There are gains to be made by optimizing the combination of these materials for the battery application.  

Cell Design

An individual battery, like the one you might put in your flashlight or is installed inside your mobile phone is called a cell. There are two types of cells, stacked and wound ones.

Stacked cells are flat batteries with layer after layer of separator on top of each other. This form factor is the type of battery in your laptop, digital camera, etc… Stacking layers is done by hand or robot. 

Wound cells are round batteries where the separator is rolled up. The layers are rolled by machine, which is considerably faster and therefore more cost effective than the Stacked cells. Both formats can be created in a range of different sizes. Regardless of the type of cell form factor, temperature control through proper venting is a necessity. 

Manufacturing Process

Having the perfect combination of materials and efficient cell design is not enough. The manufacturing process must be able to produce the units precisely and quickly.  One of the issues with the second Samsung Galaxy Note 7 battery (pulled from the market after infamously overheating and catching fire) was that as the battery supplier rapidly increased production to meet urgent demand, a welding defect was introduced — a defect which was then repeated at scale. 

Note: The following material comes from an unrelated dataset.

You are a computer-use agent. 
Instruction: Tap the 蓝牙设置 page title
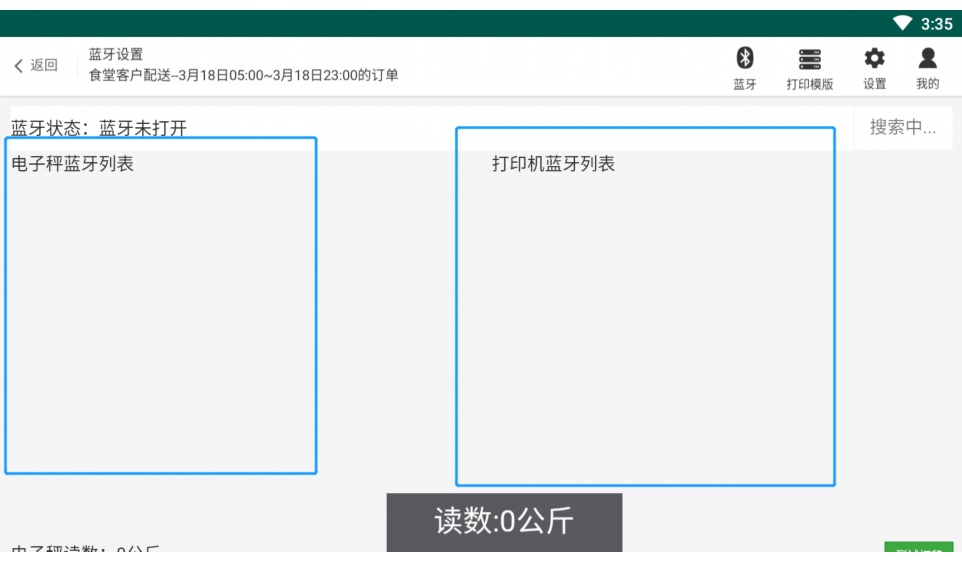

Advances in material science, cell design and the manufacturing process can improve any type of battery use case. In the case of electric vehicle batteries, there is also the configuration of the batteries to optimize. It is not currently feasible to have a single large battery in an electric vehicle.  The current design is to create battery packs which are essentially an array of batteries assembled into a larger unit. Optimization can occur by packing the cells in the most efficient and effective manner based on the goals of the vehicle.

Cell packing

Within the individual battery pack, how does one control the temperature of the batteries, what is the physical protection or packaging and what are the interconnections? How these packs are designed and arranged has an impact on both the performance and the physical design of the vehicle. How much power can one get out when the driver needs it? How long can one drive without recharging? How long will it take one to fully charge? How does one accommodate the vehicle around the battery arrays and powertrain? We are relatively early in the life of electric vehicles and no one has won this area yet.  As batteries improve, cell packing will be modified and improved to match the new possibilities and requirements.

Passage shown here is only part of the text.